Having taken Media Aesthetics this semester, at the end of the first assignment we were posed with two major questions.
  1. Were we, as a group, able to come to one conclusion about which of two subjects was more beautiful/ aesthetically pleasing?
  2. Is there such a thing as pure beauty?
For the first question, it was a no then yes. No because we all had different opinions, different justifications about why this certain subject was beautiful over the other. It only came to a yes when we compromised and pulled back some subjective point of views and try to look at it more objectively. We agreed that curves on architecture is beautiful, that flawless skin on people was beautiful and a catchy beat in a song was beautiful. Even though we didn't really feel something was beautiful or aesthetically pleasing, we saw that yes it looks interesting and we can all agree on it, settled.

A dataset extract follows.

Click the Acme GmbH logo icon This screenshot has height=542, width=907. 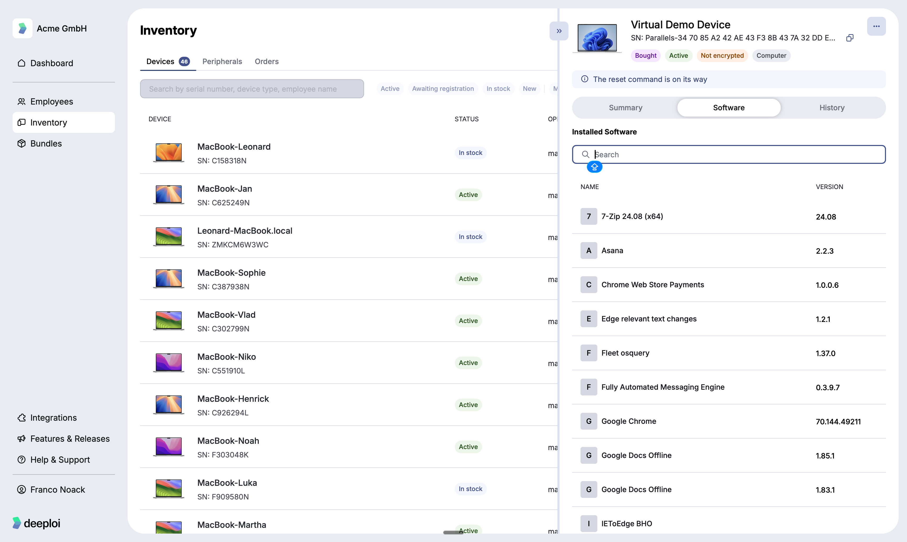tap(23, 28)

For the second question, I think there is. However, we cannot describe or explain it in words. We find this pure beauty from somewhere inside, its an experience and if we really have to explain it, the best we can say is "it's beautiful". I also believe that it has to be something natural and not man-made. Finally, to truly know what is pure beauty, we have to be pure ourselves. Unfortunately I think most of us are corrupted all the way round. Kids and animals know this pure beauty. When kids see something pleasing they smile and laugh and both kids and animals don't walk around worrying, wondering and thinking; basically pollution of the mind and distortion of perception.

The very fact that we can discuss about whether this or that is more beautiful with valid points means our very idea of beauty has been corrupted. We actually are able to convincingly say what is less beautiful.

In terms of designing, beautiful should be replaced with aesthetically pleasing. So is there a pure aesthetically pleasing design? There's no way. Even the most humane concept; like starving children or awareness of a cause, for a design with the most warm and light hearted elements placed in it will find controversy. Besides, we work for the clients which works to please the mass of the public. Aesthetically pleasing is based on a work that gets the least amount of disagrees and, even though we may not really feel it, we can still nod and say "yea, that looks fine".